He was found slumped against the door of his apartment bathroom, a bullet hole in his head and his friend’s handgun by his side, one day before he was to testify before Argentina’s National Congress about his investigation on the AMIA bombing whcih killed 85 and injured dozens.
Nisman, 51, had just filed a criminal complaint against Argentina’s President Cristina Fernandez de Kirchner and her inner circle for allegedly making secret deals to forgive Iranian officials in the bombing in exchange for increased trade.
Argentine courts have accused Iran of sponsoring the 1994 bombing.
In 2013, Fernandez tried to form a "truth commission" with Iran to jointly investigate the bombing. She said at the time that the pact would reactivate the probe, but Israel and Jewish groups said it threatened to derail criminal prosecution of the case.
The truth commission pact was later struck down by an Argentine court.

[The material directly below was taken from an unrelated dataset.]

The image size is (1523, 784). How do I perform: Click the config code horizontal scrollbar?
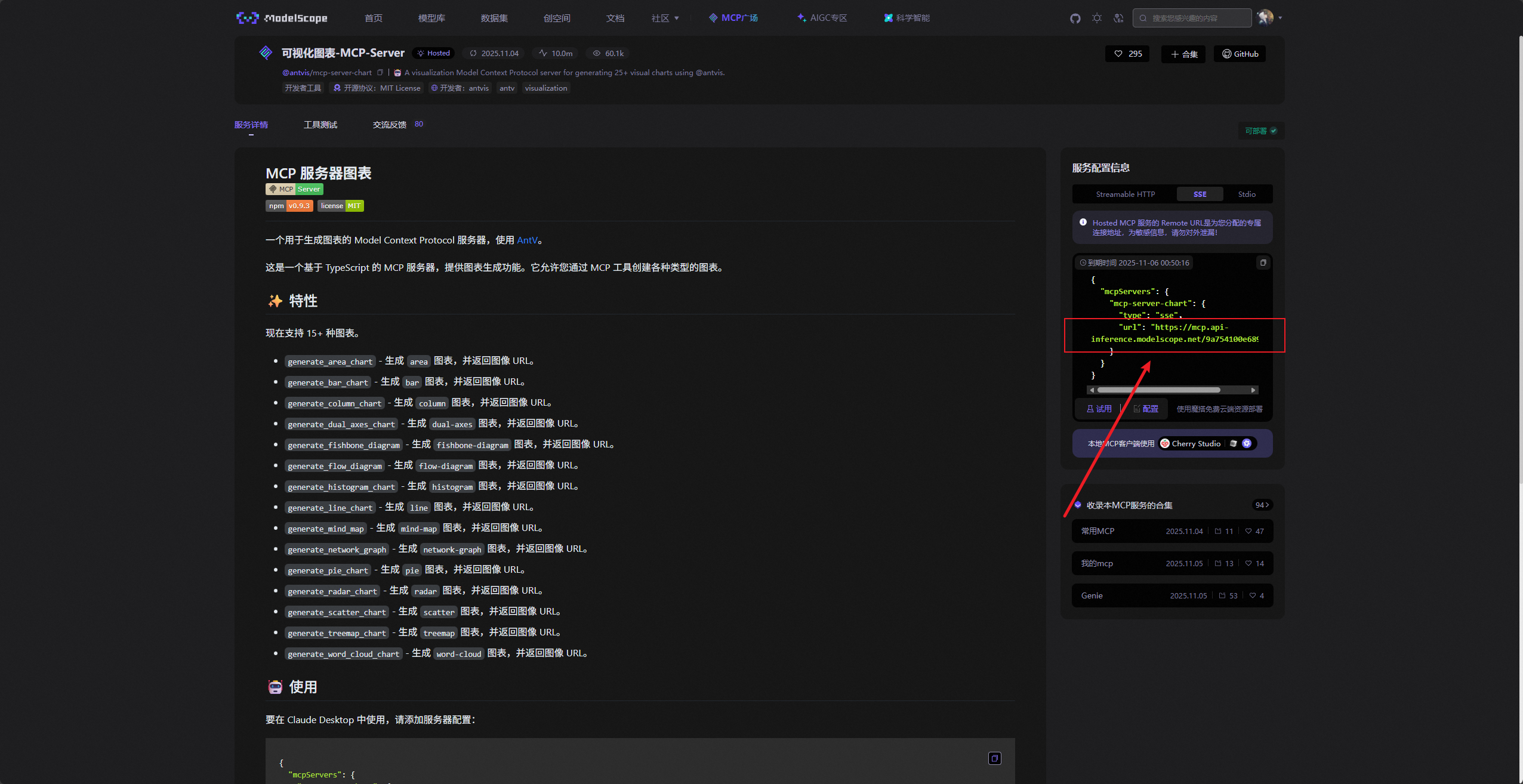click(x=1158, y=390)

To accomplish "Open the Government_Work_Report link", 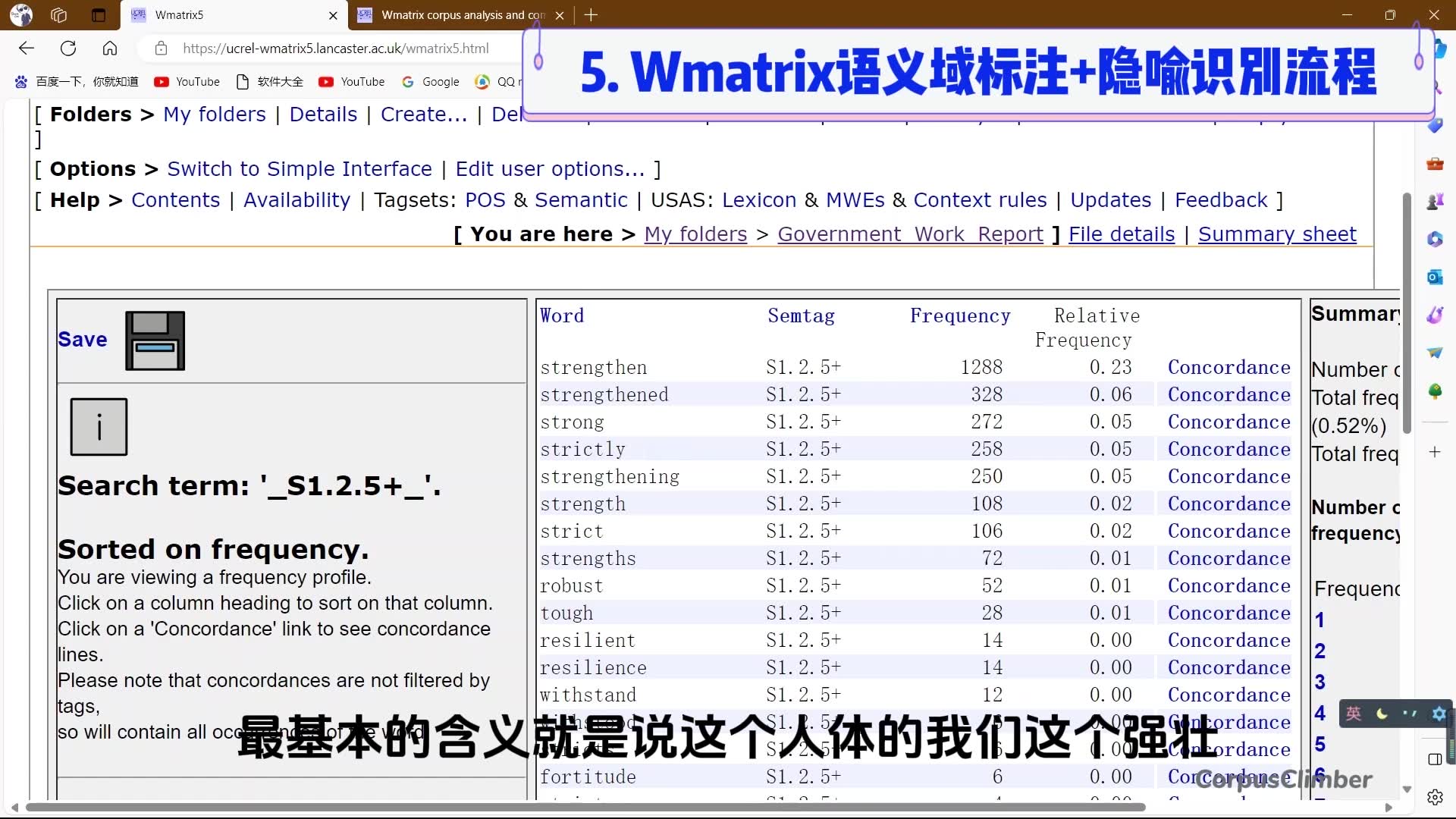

Nisman had said the truth commission was intended to help get Interpol arrest warrants dropped against five Iranian suspects as a step toward normalizing bilateral relations.
At his funeral, hundreds of protesters, convinced that he was a victim of foul play, gathered in front of the cemetery, some holding placards demanding “Justice for Nisman”.
His ex-wife Sandra Arroyo Salgado, a federal judge, read letters from the couple’s two daughters. She said she was convinced Nisman did not commit suicide.
“None of us believe that you were the maker of this end. We are certain that it was the work of another person. We do not know who,” she said, according to the newspaper La Nación.
Leaders of the Jewish community spoke at the funeral, including Waldo Wolff, the vice president of an umbrella group of Jewish organizations, including the one that was bombed in 1994, killing 85 people.